18 December 2025 (v2.148)

ReachFive v2.148 brings a few new features:

And as always, we made some general improvements and fixed a few items for you.


Identify Login as users

When a user logs in as another user, ReachFive now clearly identifies the login-as user in the user event and in an access token claim. This makes it easier to track actions performed by login-as users for security and auditing purposes.

How does it work? 🤔

You can pass an optional name query parameter in the GET /users/:id/login-as endpoint. This name is then included in the https://reach5.co/login-as-name claim in the access token and also appears in a login user event with the auth_type: login_as under login_as_profile_id.

  • Management API

  • ReachFive Console

  • User event 

GET /users/:id/login-as?name=JohnDoe (1)
1 Here, JohnDoe is the name of the user performing the login-as action.

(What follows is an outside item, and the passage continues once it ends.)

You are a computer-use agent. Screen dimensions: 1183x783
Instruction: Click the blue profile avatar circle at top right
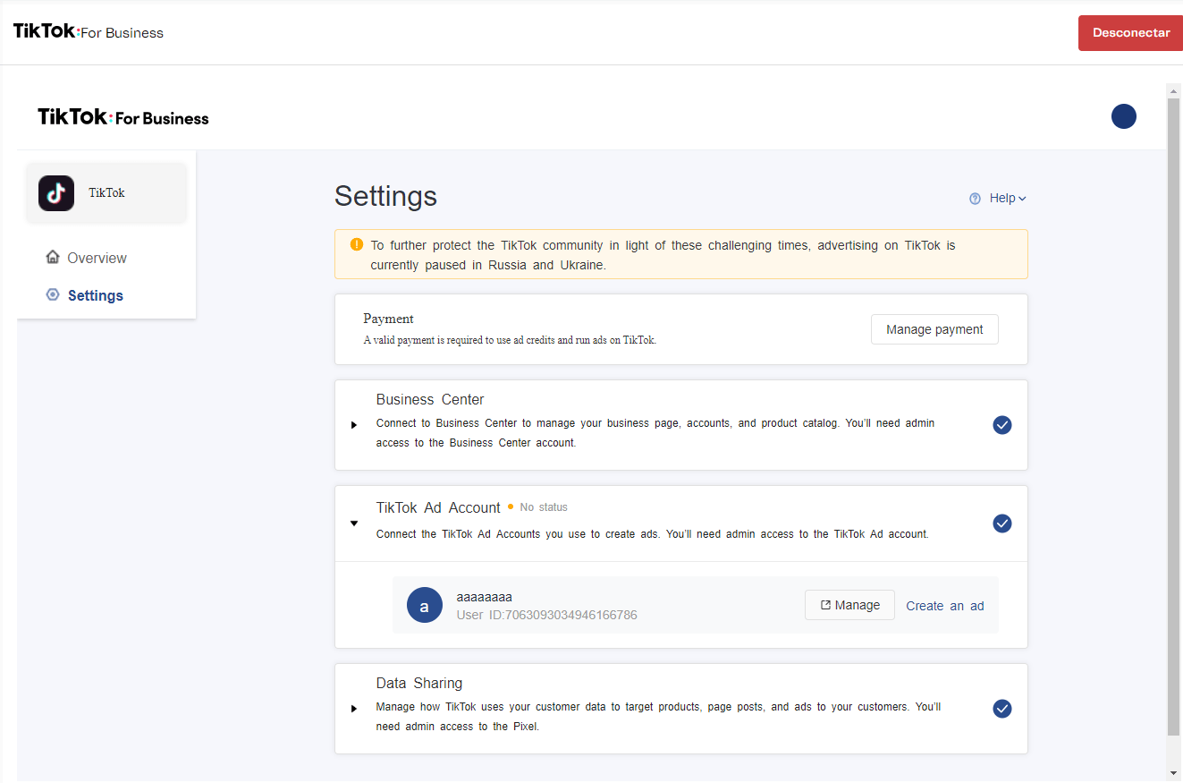[x=1123, y=116]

This appears in the user event and in the access token claims as https://reach5.co/login-as-name.

If logging in as a user from the ReachFive Console, the https://reach5.co/login-as-name access token claim is automatically taken from the email of the console user.

Login-as user event example 
{
  "date": "2025-11-07T09:54:34.183123Z",
  "type": "login", (1)
  "id": "AWUTz0naD6KwGSiAAIMN",
  "user_id": "550e8400-e29b-41d4-a716-446655440000",
  "auth_type": "login_as", (2)
  "login_as_profile_id" : "JohnDoe", (3)
...
}
1 The event type is login, indicating a login action.
2 auth_type will be equal to login_as.
3 The login_as_profile_id will display the name passed in the Management API call or the ReachFive Console user email depending on the method used.

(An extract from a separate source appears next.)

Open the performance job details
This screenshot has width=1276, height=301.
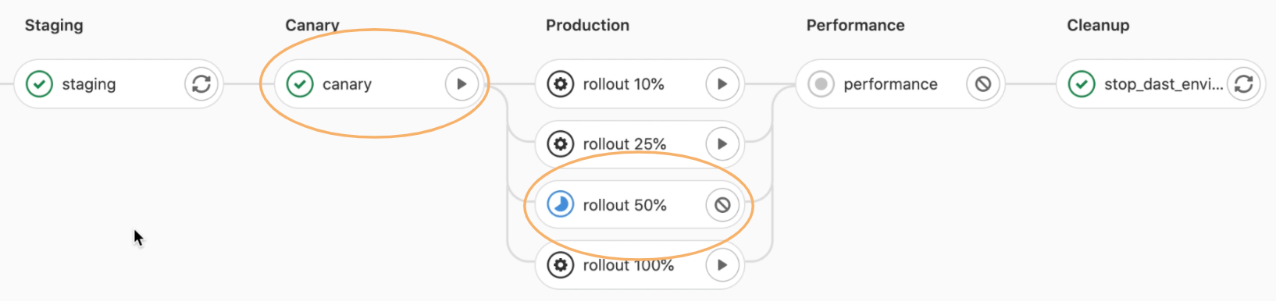coord(890,84)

For full details, see Login as.


New lite_only variable for Password Reset email templates

We’ve introduced a new lite_only variable for password reset email templates. This variable allows you to customize the content of password reset emails specifically for lite profiles.

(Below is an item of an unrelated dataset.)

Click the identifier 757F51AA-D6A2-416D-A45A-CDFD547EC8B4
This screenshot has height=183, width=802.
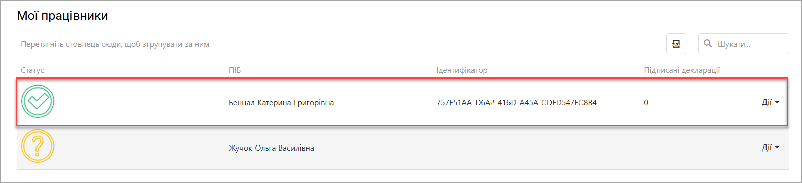(517, 103)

For example, you can use the lite_only variable to include instructions or information that is relevant only to users with lite profiles such as full account activation.

  • SMTP template

  • Custom provider 

{% if user.lite_only %}
  <h1>Complete your account setup</h1>
  <p>Thanks for visiting our store! Click below to create a password and access your loyalty points.</p>
  <a href="{{link}}">Activate Account</a>

{% else %}
  <h1>Reset your password</h1>
  <p>We received a request to change your password. Click below to proceed.</p>
  <a href="{{link}}">Reset Password</a>

{% endif %}
{
  "email": "clarence@example.com",
  "template_id": "password_reset",
  "personalizations": {
     "id": "id",
     "client_id": "jQy...TGlj",
     "external_id": "externalId",
     "given_name": "Max",
     "last_name": "Robertson",
     "gender": "M",
     "has_password": true,
     "lang": "fr",
     "locale": "fr-FR",
     "verification_code": "verificationCode",
     "redirect_url": "https://www.example.com/redirect",
     "lite_only": true, (1)
     "custom_fields": {
        "loyalty_id": "123456"
      }
  }
}
1 The lite_only boolean is only included in the payload for the password_reset template to customize the email content for lite profiles.


General improvements

  • For users configuring Data Breach Detection in the ReachFive Console, when navigating to the email or SMS templates, you now jump straight to the proper template instead of the generic page.


Fixes

Item Fixed

In some limited cases, when there were quick sign ups with social login, duplicated profiles occurred. This has been resolved.

There was a minor inconsistency with IDs in the Identities object in the response of the POST /update-profile endpoint.

The MISSING filter was temporarily not working on consent-related endpoints.

ReachFive Console

In some cases, certain UI elements would break when using full text search for custom fields with Account synchronization (ICE): Profile sharing.

We fixed a few other minor UI issues related to International Consumer Experience.